_Task prompt_:
Reproduce the listing below verbatim, line for line, and omit the pictures from your reply.

▼

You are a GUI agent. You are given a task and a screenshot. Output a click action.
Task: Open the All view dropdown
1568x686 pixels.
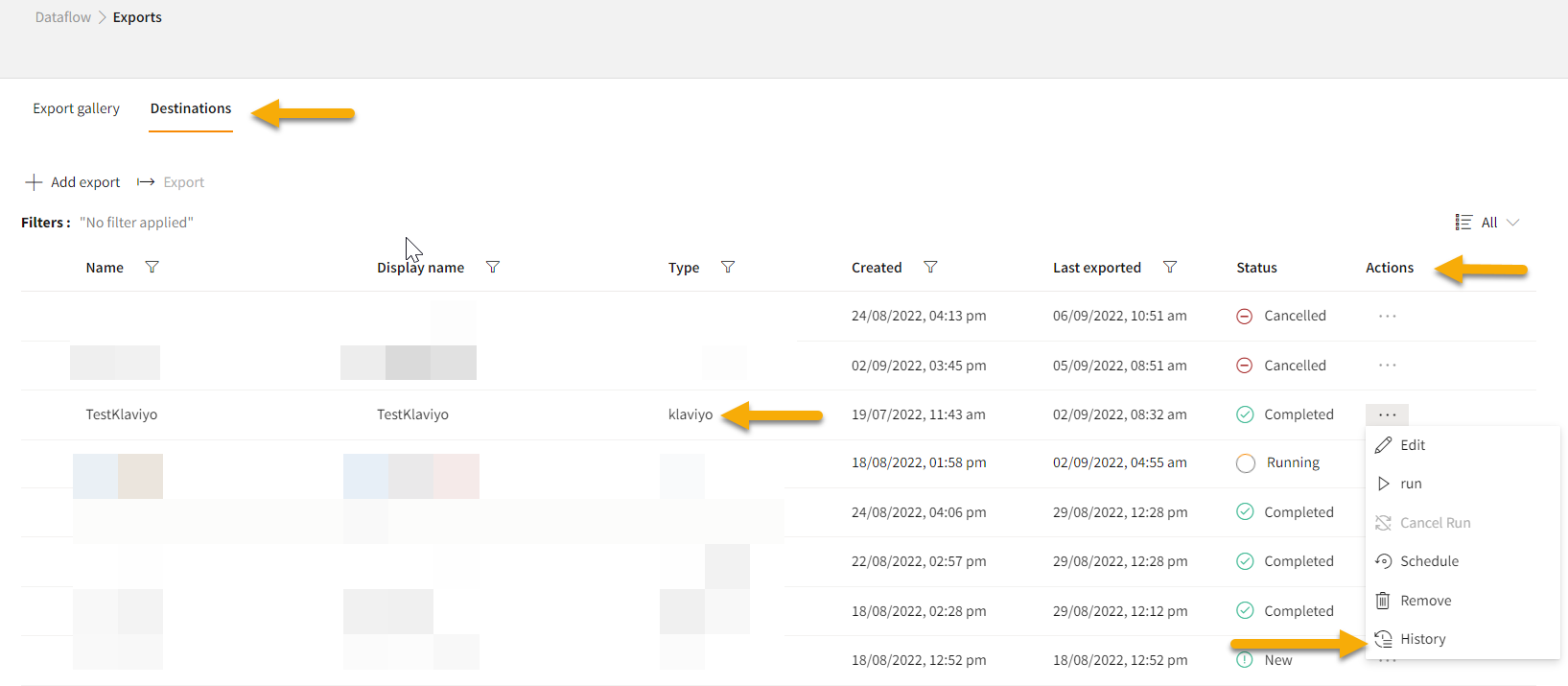click(1487, 223)
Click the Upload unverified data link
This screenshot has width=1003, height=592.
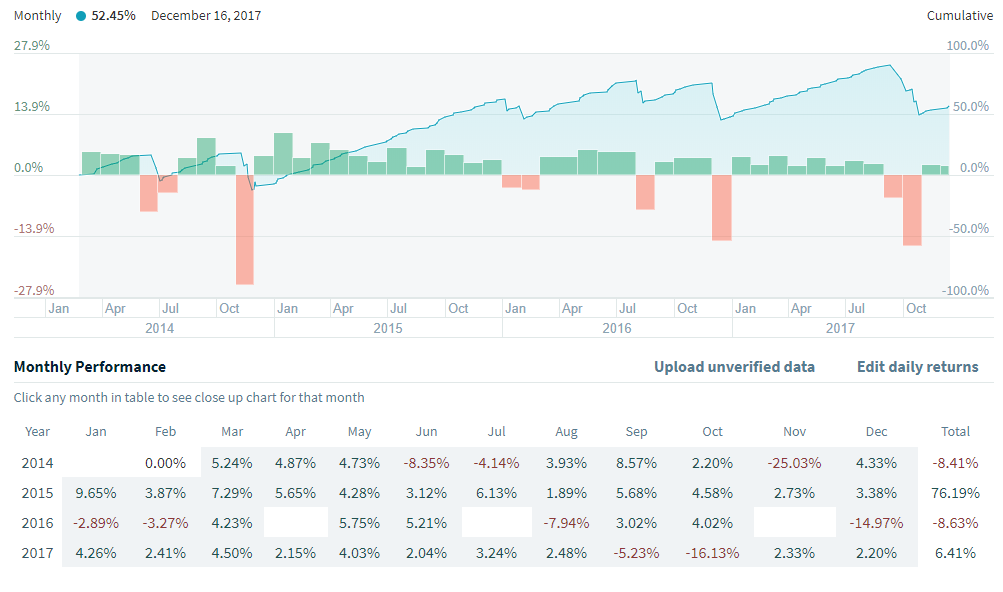coord(734,367)
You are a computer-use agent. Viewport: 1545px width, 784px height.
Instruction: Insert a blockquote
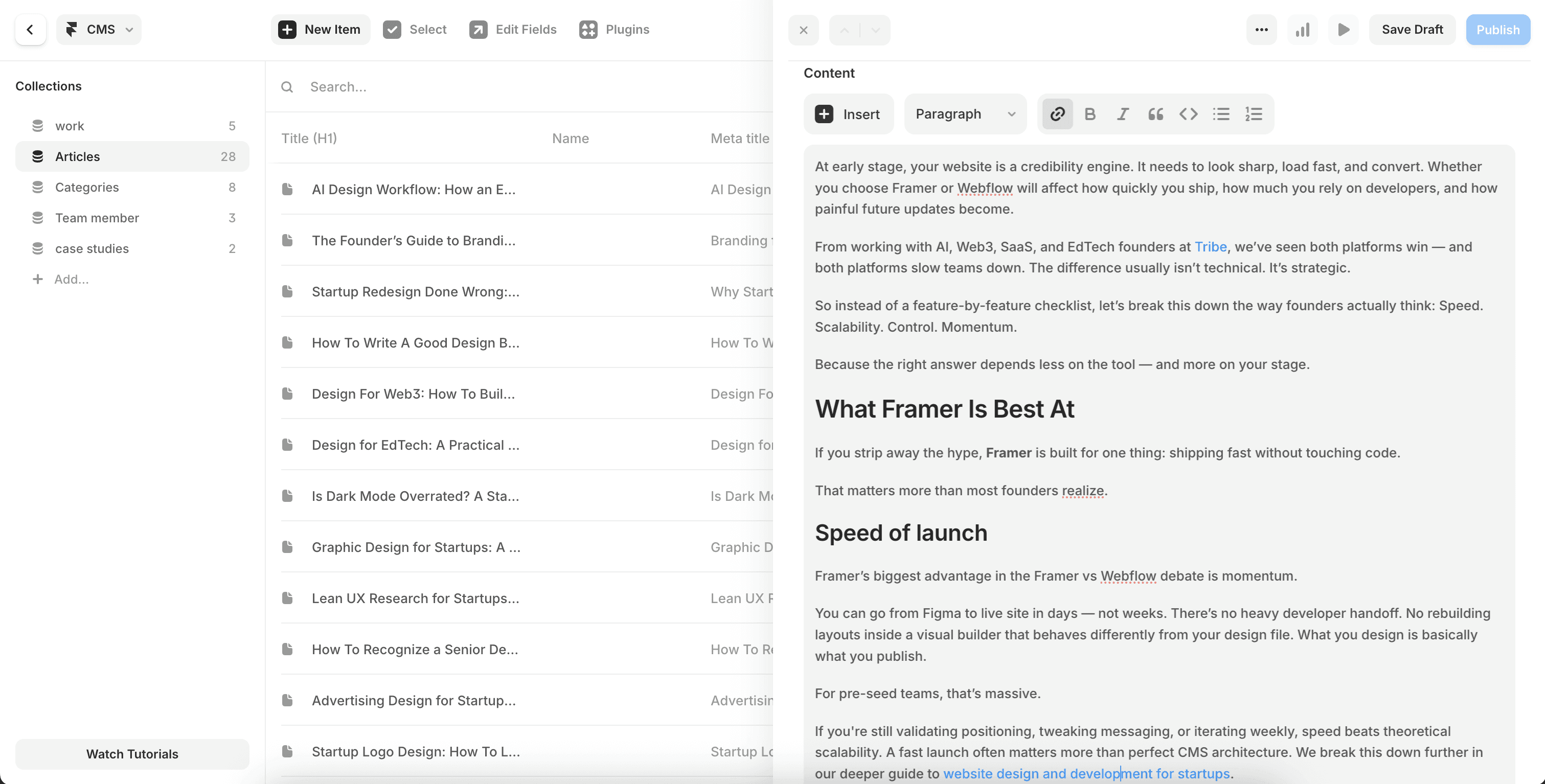[1155, 114]
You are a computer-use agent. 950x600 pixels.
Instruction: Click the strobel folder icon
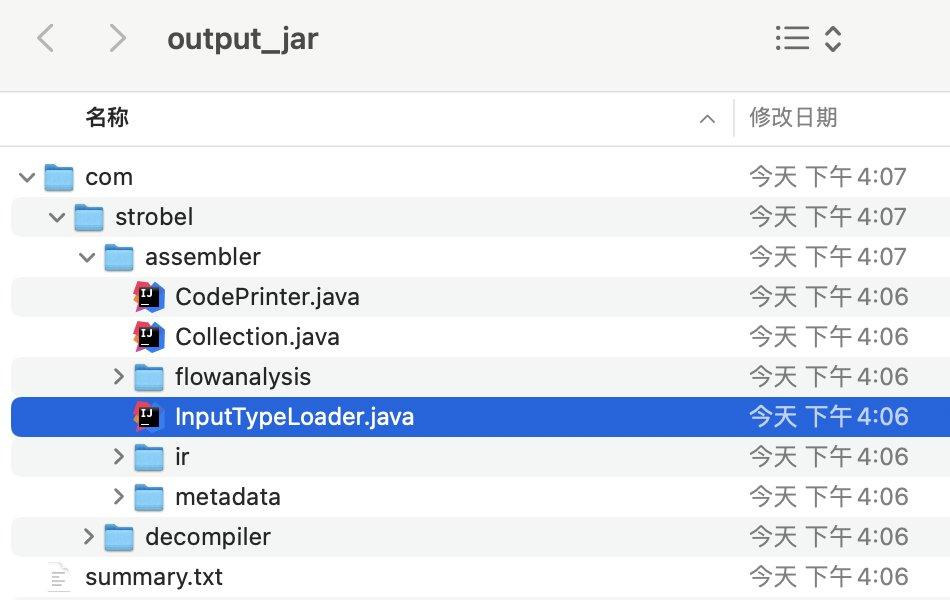click(89, 217)
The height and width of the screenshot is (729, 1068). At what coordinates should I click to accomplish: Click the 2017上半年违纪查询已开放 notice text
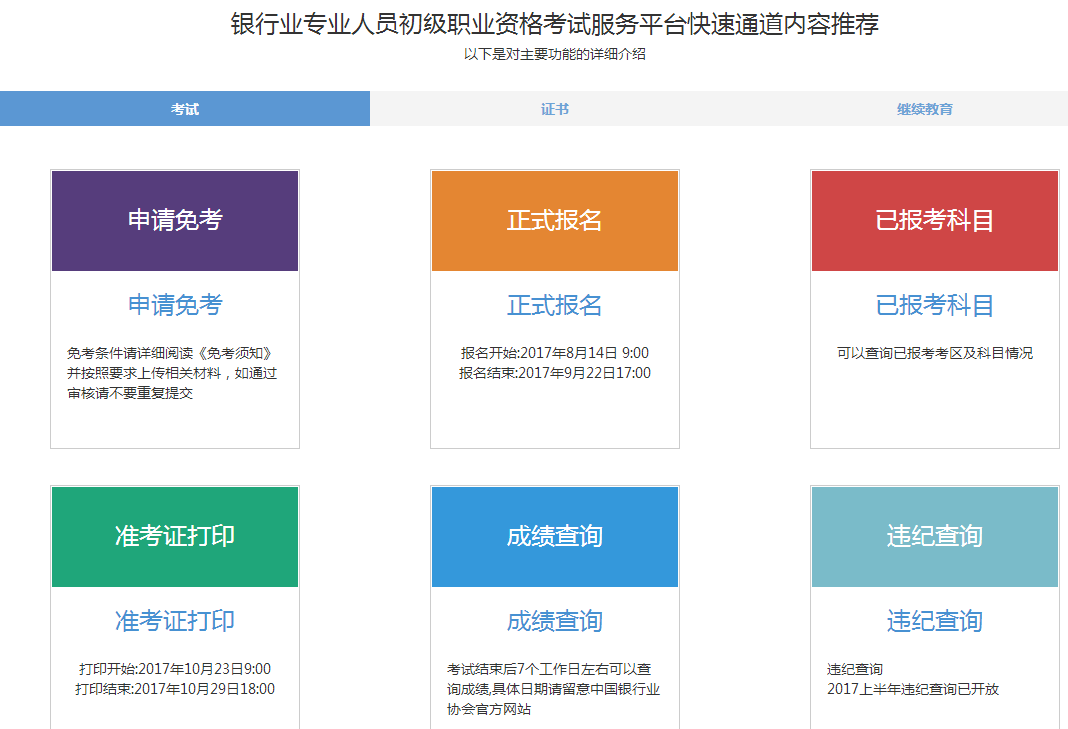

▲

_Exercise result_:
You are a GUI agent. You are given a task and a screenshot. Output a click action.
Task: Open the All view dropdown
1568x686 pixels.
click(1487, 223)
Click the Upload unverified data link
This screenshot has width=1003, height=592.
coord(734,367)
You are a computer-use agent. Viewport: 1545px width, 784px height.
Instruction: Insert a blockquote
[1155, 114]
You are a computer-use agent. 950x600 pixels.
Instruction: Click the strobel folder icon
click(89, 217)
The height and width of the screenshot is (729, 1068). At what coordinates should I click to accomplish: Click the 2017上半年违纪查询已开放 notice text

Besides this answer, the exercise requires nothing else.